Records from a collection:
▬▬▬▬▬▬▬▬▬▬
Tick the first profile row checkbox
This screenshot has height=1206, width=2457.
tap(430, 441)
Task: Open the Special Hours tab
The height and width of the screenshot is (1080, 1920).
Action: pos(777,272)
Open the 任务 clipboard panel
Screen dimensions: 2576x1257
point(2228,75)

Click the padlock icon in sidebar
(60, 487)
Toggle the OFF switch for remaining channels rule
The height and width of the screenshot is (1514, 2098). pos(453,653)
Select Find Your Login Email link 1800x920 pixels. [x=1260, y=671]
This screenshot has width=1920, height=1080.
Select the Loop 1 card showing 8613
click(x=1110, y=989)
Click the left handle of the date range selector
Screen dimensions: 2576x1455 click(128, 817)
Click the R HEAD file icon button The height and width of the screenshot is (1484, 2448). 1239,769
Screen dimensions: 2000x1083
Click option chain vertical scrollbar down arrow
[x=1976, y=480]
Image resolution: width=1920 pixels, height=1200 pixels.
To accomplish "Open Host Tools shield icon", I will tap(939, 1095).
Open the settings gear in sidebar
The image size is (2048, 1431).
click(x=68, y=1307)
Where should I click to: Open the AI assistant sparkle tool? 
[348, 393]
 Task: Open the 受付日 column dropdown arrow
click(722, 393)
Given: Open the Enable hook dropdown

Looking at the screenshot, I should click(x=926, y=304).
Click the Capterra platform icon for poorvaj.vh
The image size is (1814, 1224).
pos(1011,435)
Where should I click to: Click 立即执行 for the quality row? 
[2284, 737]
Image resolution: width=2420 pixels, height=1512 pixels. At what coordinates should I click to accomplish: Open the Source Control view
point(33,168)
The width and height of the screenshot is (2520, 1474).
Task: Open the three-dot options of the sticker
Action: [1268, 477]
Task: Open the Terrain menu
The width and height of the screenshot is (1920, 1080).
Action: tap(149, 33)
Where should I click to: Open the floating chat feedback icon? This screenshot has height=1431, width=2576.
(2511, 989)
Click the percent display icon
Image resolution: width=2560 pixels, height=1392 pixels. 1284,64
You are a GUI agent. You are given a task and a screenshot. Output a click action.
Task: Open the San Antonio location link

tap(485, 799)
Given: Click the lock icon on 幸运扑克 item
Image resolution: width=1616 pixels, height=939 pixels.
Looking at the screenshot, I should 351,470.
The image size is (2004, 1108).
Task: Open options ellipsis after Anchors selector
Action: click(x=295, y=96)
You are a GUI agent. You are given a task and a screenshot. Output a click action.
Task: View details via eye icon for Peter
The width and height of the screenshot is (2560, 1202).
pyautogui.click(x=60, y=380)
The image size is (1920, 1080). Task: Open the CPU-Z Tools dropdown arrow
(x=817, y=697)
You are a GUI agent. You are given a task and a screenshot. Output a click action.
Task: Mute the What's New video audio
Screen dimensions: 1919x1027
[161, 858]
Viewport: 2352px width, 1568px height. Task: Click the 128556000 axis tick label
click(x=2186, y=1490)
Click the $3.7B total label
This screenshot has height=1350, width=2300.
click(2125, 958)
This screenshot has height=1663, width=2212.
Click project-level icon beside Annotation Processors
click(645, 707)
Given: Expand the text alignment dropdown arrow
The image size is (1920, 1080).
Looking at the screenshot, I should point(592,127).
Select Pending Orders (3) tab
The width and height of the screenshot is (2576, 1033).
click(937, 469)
▬▬▬▬▬▬▬▬▬▬
ABOUT THIS EXERCISE: Your response must contain all of the records, copied exactly.

RESULT:
Tick the first profile row checkbox
This screenshot has height=1206, width=2457.
tap(430, 441)
Task: Open the Special Hours tab
The height and width of the screenshot is (1080, 1920).
Action: pos(777,272)
Open the 任务 clipboard panel
Screen dimensions: 2576x1257
point(2228,75)

Click the padlock icon in sidebar
(60, 487)
Toggle the OFF switch for remaining channels rule
The height and width of the screenshot is (1514, 2098). pos(453,653)
Select Find Your Login Email link 1800x920 pixels. [x=1260, y=671]
This screenshot has width=1920, height=1080.
Select the Loop 1 card showing 8613
click(x=1110, y=989)
Click the left handle of the date range selector
Screen dimensions: 2576x1455 click(128, 817)
Click the R HEAD file icon button The height and width of the screenshot is (1484, 2448). 1239,769
Screen dimensions: 2000x1083
Click option chain vertical scrollbar down arrow
[x=1976, y=480]
Image resolution: width=1920 pixels, height=1200 pixels.
To accomplish "Open Host Tools shield icon", I will tap(939, 1095).
Open the settings gear in sidebar
The image size is (2048, 1431).
click(x=68, y=1307)
Where should I click to: Open the AI assistant sparkle tool? 
[348, 393]
 Task: Open the 受付日 column dropdown arrow
click(722, 393)
Given: Open the Enable hook dropdown

Looking at the screenshot, I should click(x=926, y=304).
Click the Capterra platform icon for poorvaj.vh
The image size is (1814, 1224).
pos(1011,435)
Where should I click to: Click 立即执行 for the quality row? 
[2284, 737]
Image resolution: width=2420 pixels, height=1512 pixels. At what coordinates should I click to accomplish: Open the Source Control view
point(33,168)
The width and height of the screenshot is (2520, 1474).
Task: Open the three-dot options of the sticker
Action: [1268, 477]
Task: Open the Terrain menu
The width and height of the screenshot is (1920, 1080).
Action: tap(149, 33)
Where should I click to: Open the floating chat feedback icon? This screenshot has height=1431, width=2576.
(2511, 989)
Click the percent display icon
Image resolution: width=2560 pixels, height=1392 pixels. 1284,64
You are a GUI agent. You are given a task and a screenshot. Output a click action.
Task: Open the San Antonio location link

tap(485, 799)
Given: Click the lock icon on 幸运扑克 item
Image resolution: width=1616 pixels, height=939 pixels.
Looking at the screenshot, I should 351,470.
The image size is (2004, 1108).
Task: Open options ellipsis after Anchors selector
Action: click(x=295, y=96)
You are a GUI agent. You are given a task and a screenshot. Output a click action.
Task: View details via eye icon for Peter
The width and height of the screenshot is (2560, 1202).
pyautogui.click(x=60, y=380)
The image size is (1920, 1080). Task: Open the CPU-Z Tools dropdown arrow
(x=817, y=697)
You are a GUI agent. You are given a task and a screenshot. Output a click action.
Task: Mute the What's New video audio
Screen dimensions: 1919x1027
[161, 858]
Viewport: 2352px width, 1568px height. Task: Click the 128556000 axis tick label
click(x=2186, y=1490)
Click the $3.7B total label
This screenshot has height=1350, width=2300.
click(2125, 958)
This screenshot has height=1663, width=2212.
Click project-level icon beside Annotation Processors
click(645, 707)
Given: Expand the text alignment dropdown arrow
The image size is (1920, 1080).
Looking at the screenshot, I should point(592,127).
Select Pending Orders (3) tab
The width and height of the screenshot is (2576, 1033).
click(937, 469)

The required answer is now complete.